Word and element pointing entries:
== == ==
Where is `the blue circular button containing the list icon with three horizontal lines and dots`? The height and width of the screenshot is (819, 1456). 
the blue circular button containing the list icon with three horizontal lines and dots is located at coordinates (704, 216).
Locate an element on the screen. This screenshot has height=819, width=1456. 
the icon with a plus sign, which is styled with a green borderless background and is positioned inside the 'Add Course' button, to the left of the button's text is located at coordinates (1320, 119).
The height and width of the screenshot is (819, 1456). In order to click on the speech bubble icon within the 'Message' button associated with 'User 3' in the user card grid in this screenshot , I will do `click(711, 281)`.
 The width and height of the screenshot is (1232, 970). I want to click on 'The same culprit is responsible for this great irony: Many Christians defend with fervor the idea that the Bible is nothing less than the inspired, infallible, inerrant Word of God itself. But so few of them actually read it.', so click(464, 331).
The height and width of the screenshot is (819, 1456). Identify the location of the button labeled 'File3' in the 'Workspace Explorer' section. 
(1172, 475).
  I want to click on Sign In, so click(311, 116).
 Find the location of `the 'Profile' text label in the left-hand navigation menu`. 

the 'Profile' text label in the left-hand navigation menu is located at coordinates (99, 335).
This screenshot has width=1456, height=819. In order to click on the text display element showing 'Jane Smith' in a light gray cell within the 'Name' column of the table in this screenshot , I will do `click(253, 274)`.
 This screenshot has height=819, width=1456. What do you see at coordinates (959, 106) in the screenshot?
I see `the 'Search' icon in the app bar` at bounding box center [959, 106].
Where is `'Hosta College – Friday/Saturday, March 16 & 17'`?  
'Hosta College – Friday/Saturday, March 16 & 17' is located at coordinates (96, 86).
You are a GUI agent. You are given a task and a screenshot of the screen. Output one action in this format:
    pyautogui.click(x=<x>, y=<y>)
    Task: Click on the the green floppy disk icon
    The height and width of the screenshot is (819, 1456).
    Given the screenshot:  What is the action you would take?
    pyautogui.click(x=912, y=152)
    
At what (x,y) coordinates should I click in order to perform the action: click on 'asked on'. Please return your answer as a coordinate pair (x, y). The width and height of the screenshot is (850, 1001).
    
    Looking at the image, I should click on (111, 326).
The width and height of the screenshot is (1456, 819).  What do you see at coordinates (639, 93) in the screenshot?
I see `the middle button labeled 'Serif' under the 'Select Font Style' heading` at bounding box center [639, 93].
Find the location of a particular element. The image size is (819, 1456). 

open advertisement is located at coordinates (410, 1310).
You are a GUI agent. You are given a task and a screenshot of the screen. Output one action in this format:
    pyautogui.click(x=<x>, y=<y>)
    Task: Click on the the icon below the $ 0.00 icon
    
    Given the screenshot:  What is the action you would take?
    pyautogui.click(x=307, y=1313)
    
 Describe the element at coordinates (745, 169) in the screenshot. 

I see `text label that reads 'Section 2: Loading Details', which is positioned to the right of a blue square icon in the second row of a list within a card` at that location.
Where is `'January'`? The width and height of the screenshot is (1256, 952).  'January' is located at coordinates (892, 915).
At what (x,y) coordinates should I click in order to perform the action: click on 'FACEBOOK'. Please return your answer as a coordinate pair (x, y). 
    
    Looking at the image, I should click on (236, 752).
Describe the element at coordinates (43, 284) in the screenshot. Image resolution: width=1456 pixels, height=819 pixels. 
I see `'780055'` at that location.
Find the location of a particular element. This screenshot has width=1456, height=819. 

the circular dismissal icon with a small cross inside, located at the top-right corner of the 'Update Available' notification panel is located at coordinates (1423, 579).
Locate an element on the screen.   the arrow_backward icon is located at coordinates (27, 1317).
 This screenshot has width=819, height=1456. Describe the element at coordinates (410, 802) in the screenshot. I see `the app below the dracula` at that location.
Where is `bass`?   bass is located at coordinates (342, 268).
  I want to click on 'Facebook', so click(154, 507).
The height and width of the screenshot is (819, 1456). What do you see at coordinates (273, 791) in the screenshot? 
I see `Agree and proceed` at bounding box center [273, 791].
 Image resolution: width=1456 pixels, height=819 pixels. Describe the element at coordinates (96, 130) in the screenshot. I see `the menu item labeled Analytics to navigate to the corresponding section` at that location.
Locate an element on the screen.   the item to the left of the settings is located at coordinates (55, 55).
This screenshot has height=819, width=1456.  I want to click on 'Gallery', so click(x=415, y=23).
== == ==
Show every line of the records above that contains the string "pair", and treat case as significant.

At what (x,y) coordinates should I click in order to perform the action: click on 'asked on'. Please return your answer as a coordinate pair (x, y). The width and height of the screenshot is (850, 1001).
At what (x,y) coordinates should I click in order to perform the action: click on 'FACEBOOK'. Please return your answer as a coordinate pair (x, y). 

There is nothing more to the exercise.